Problem requirements:
Set down the data again in full, keeping every line exactly as it is.

Stored records:

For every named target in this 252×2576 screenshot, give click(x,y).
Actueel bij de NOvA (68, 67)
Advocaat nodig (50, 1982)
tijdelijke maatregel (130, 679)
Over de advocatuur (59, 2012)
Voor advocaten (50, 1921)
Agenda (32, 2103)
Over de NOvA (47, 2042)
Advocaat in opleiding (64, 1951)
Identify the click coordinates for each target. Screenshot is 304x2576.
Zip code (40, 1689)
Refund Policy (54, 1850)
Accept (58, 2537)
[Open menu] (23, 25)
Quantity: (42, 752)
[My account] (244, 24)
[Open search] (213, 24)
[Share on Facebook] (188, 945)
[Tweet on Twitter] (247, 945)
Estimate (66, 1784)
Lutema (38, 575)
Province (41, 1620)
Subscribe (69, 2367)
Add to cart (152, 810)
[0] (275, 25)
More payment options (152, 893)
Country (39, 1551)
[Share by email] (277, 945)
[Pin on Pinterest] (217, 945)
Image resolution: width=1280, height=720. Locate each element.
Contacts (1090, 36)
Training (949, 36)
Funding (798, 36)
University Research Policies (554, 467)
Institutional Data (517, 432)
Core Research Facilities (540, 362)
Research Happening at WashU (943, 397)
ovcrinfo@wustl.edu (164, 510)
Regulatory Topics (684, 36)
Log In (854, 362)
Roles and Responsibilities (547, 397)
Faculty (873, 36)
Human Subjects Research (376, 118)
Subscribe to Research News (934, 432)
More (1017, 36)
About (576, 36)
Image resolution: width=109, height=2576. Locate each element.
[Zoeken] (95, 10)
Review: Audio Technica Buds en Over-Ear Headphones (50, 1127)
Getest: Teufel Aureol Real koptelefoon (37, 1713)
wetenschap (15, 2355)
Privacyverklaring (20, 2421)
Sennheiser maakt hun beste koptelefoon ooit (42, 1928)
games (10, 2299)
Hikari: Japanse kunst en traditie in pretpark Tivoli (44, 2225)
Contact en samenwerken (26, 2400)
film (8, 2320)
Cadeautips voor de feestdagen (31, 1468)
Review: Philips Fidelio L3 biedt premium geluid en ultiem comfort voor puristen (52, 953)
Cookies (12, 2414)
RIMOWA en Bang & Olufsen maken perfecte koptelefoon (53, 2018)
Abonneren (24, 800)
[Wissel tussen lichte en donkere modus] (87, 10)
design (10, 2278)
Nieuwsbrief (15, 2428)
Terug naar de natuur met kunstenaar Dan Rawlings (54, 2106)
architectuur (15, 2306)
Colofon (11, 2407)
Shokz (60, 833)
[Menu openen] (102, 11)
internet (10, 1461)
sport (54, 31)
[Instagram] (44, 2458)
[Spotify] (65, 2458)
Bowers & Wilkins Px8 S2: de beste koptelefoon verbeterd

Task solution:
For every named target in this 252×2576 screenshot, give click(x,y).
Actueel bij de NOvA (68, 67)
Advocaat nodig (50, 1982)
tijdelijke maatregel (130, 679)
Over de advocatuur (59, 2012)
Voor advocaten (50, 1921)
Agenda (32, 2103)
Over de NOvA (47, 2042)
Advocaat in opleiding (64, 1951)
Identify the click coordinates for each target. Screenshot is 304x2576.
Zip code (40, 1689)
Refund Policy (54, 1850)
Accept (58, 2537)
[Open menu] (23, 25)
Quantity: (42, 752)
[My account] (244, 24)
[Open search] (213, 24)
[Share on Facebook] (188, 945)
[Tweet on Twitter] (247, 945)
Estimate (66, 1784)
Lutema (38, 575)
Province (41, 1620)
Subscribe (69, 2367)
Add to cart (152, 810)
[0] (275, 25)
More payment options (152, 893)
Country (39, 1551)
[Share by email] (277, 945)
[Pin on Pinterest] (217, 945)
Image resolution: width=1280, height=720. Locate each element.
Contacts (1090, 36)
Training (949, 36)
Funding (798, 36)
University Research Policies (554, 467)
Institutional Data (517, 432)
Core Research Facilities (540, 362)
Research Happening at WashU (943, 397)
ovcrinfo@wustl.edu (164, 510)
Regulatory Topics (684, 36)
Log In (854, 362)
Roles and Responsibilities (547, 397)
Faculty (873, 36)
Human Subjects Research (376, 118)
Subscribe to Research News (934, 432)
More (1017, 36)
About (576, 36)
Image resolution: width=109, height=2576. Locate each element.
[Zoeken] (95, 10)
Review: Audio Technica Buds en Over-Ear Headphones (50, 1127)
Getest: Teufel Aureol Real koptelefoon (37, 1713)
wetenschap (15, 2355)
Privacyverklaring (20, 2421)
Sennheiser maakt hun beste koptelefoon ooit (42, 1928)
games (10, 2299)
Hikari: Japanse kunst en traditie in pretpark Tivoli (44, 2225)
Contact en samenwerken (26, 2400)
film (8, 2320)
Cadeautips voor de feestdagen (31, 1468)
Review: Philips Fidelio L3 biedt premium geluid en ultiem comfort voor puristen (52, 953)
Cookies (12, 2414)
RIMOWA en Bang & Olufsen maken perfecte koptelefoon (53, 2018)
Abonneren (24, 800)
[Wissel tussen lichte en donkere modus] (87, 10)
design (10, 2278)
Nieuwsbrief (15, 2428)
Terug naar de natuur met kunstenaar Dan Rawlings (54, 2106)
architectuur (15, 2306)
Colofon (11, 2407)
Shokz (60, 833)
[Menu openen] (102, 11)
internet (10, 1461)
sport (54, 31)
[Instagram] (44, 2458)
[Spotify] (65, 2458)
Bowers & Wilkins Px8 S2: de beste koptelefoon verbeterd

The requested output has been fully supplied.